■ **Yapılacak görevler**:
1. Eğret köyünün yönetimini anlatan belge bölümüne göre muhtarlık sisteminin bütün ülkeye genişletilmesine hangi yıl karar verildiğini belirtin.
2. Eğret köyünün yönetimini anlatan belge bölümünde verilen gerekçeye dayanarak Eğret'e neden iki muhtar atandığını açıklayın.

■ **Belge bölümü**:
Geçmisten Gunumuze Egret İdaresi-2

 
    Padişah 2. Mahmut zamanında yapılan reformlar askeri alanla sınırlı değildi, idari anlamda da arayışlar vardı. Köy yönetimi de bunlardan biriydi. 1829 yılında İstanbul köyleri başta olmak üzere payitahta yakın başka köyleri de içine alan muhtarlık sisteminin pilot uygulaması başladı. Bundaki başarı test edilince 1831 yılında bunun bütün ülkeye genişletilmesine karar verildi. Böylece aynı yıl köylere ilk muhtar atamaları yapıldı.

    Muhtarlık atamalarında nüfus yoğunluğu, vergi yükü, arazi açısından genişliği gibi kriterlere göre köy büyükse iki muhtar, küçükse tek muhtar ataması yapılıyordu. Buna göre Eğret çift muhtar atanan köyler arasındaydı. Birinci Muhtar ve İkinci Muhtar biçiminde atanan muhtarların görev ve yetkilerine dair yazılı bir kaynağımız yok, sanırım bu Muhtar ve yardımcısı biçiminde anlaşılmıştı. Galiba bu atamayla daha önceden köy büyüklerinin gayrı resmi olarak yaptığı bütün işlere resmiyet kazandırılmış oldu.

■ **Veri listesi**:
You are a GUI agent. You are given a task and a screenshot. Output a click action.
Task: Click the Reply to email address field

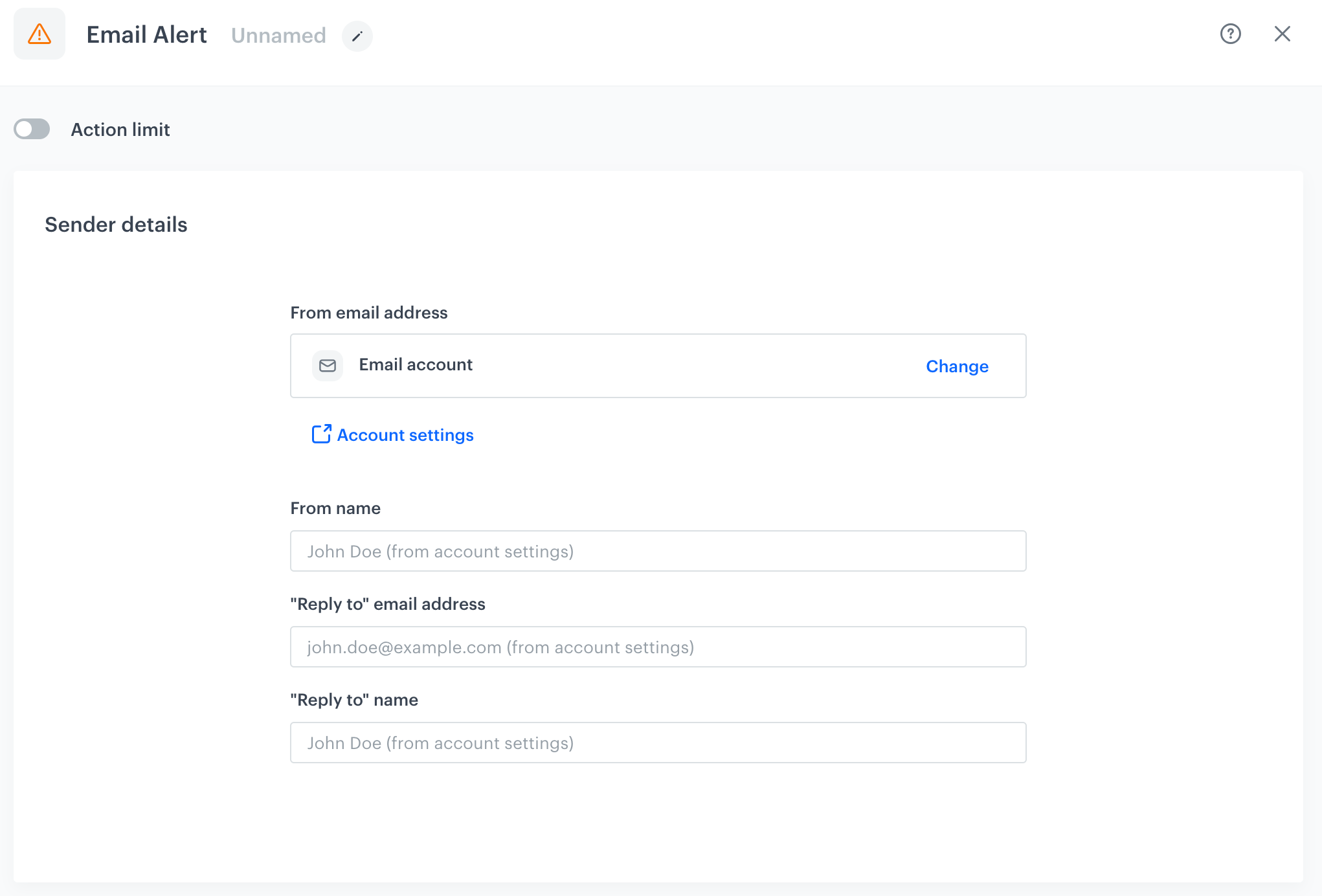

---

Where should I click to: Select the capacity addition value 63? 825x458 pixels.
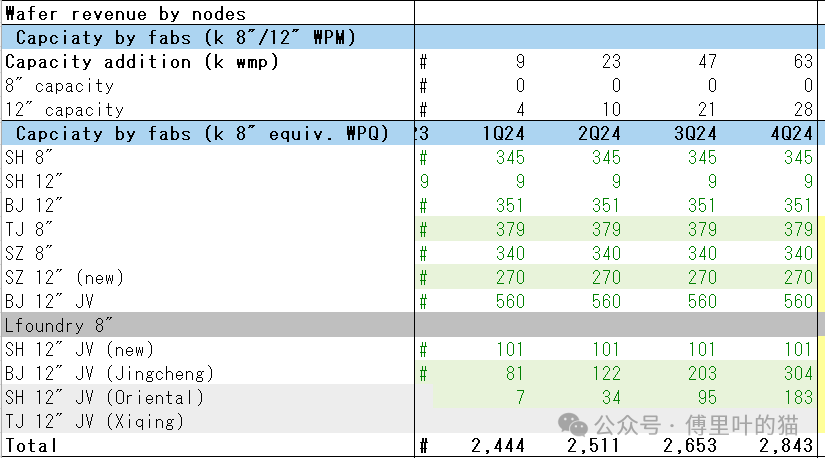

■ **Eksiksiz yanıtlar**:
1. 1831 yılında.

2. Muhtar atamalarında nüfus yoğunluğu, vergi yükü ve arazi genişliği gibi ölçütlere bakılıyordu. Büyük köylere iki muhtar, küçük köylere tek muhtar atanıyordu. Bu ölçütlere göre Eğret de çift muhtar atanan köyler arasındaydı.